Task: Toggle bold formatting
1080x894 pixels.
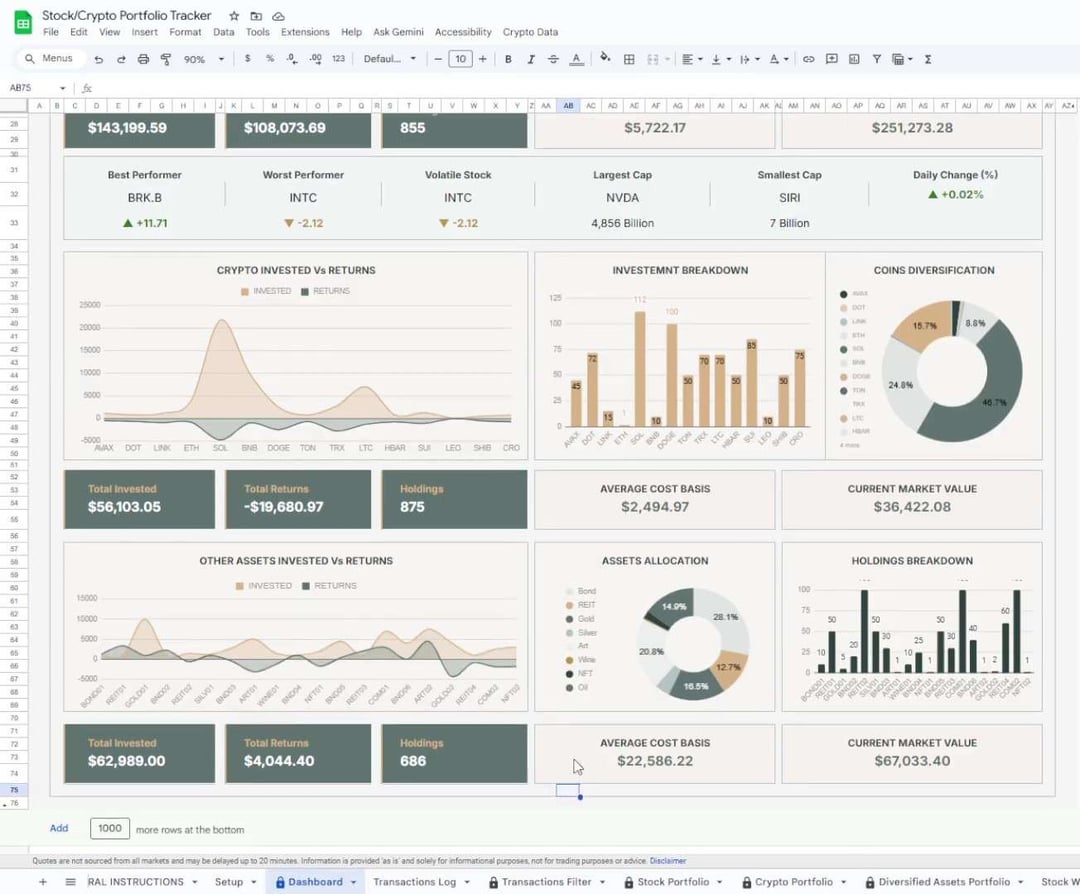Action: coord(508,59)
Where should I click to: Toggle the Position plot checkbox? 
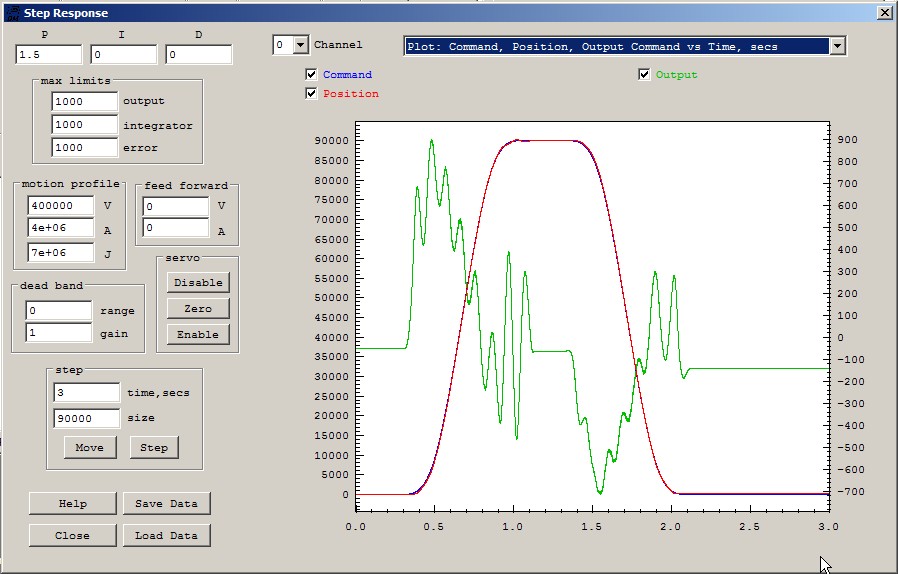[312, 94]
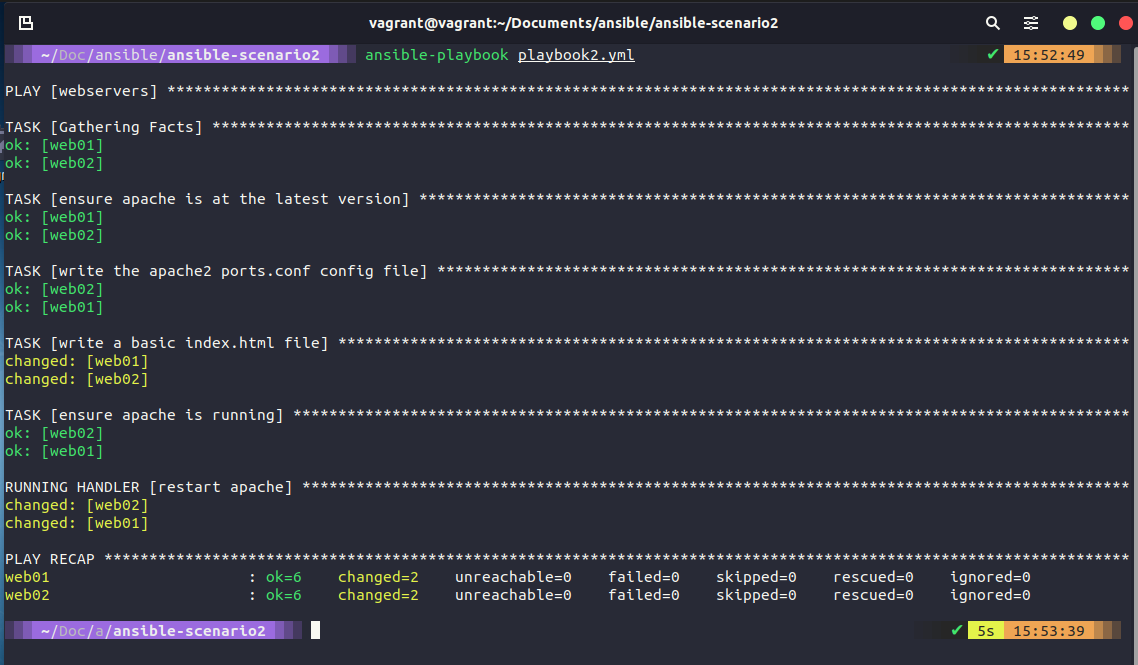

WORK TO DO
Turn the records above into a numbered list, skipping any blank lines and leaving out the pictures.

EXERCISE RESPONSE
1. Task: Toggle bold formatting
2. 1080x894 pixels.
3. Action: coord(508,59)
4. Where should I click to: Toggle the Position plot checkbox? 
5. [312, 94]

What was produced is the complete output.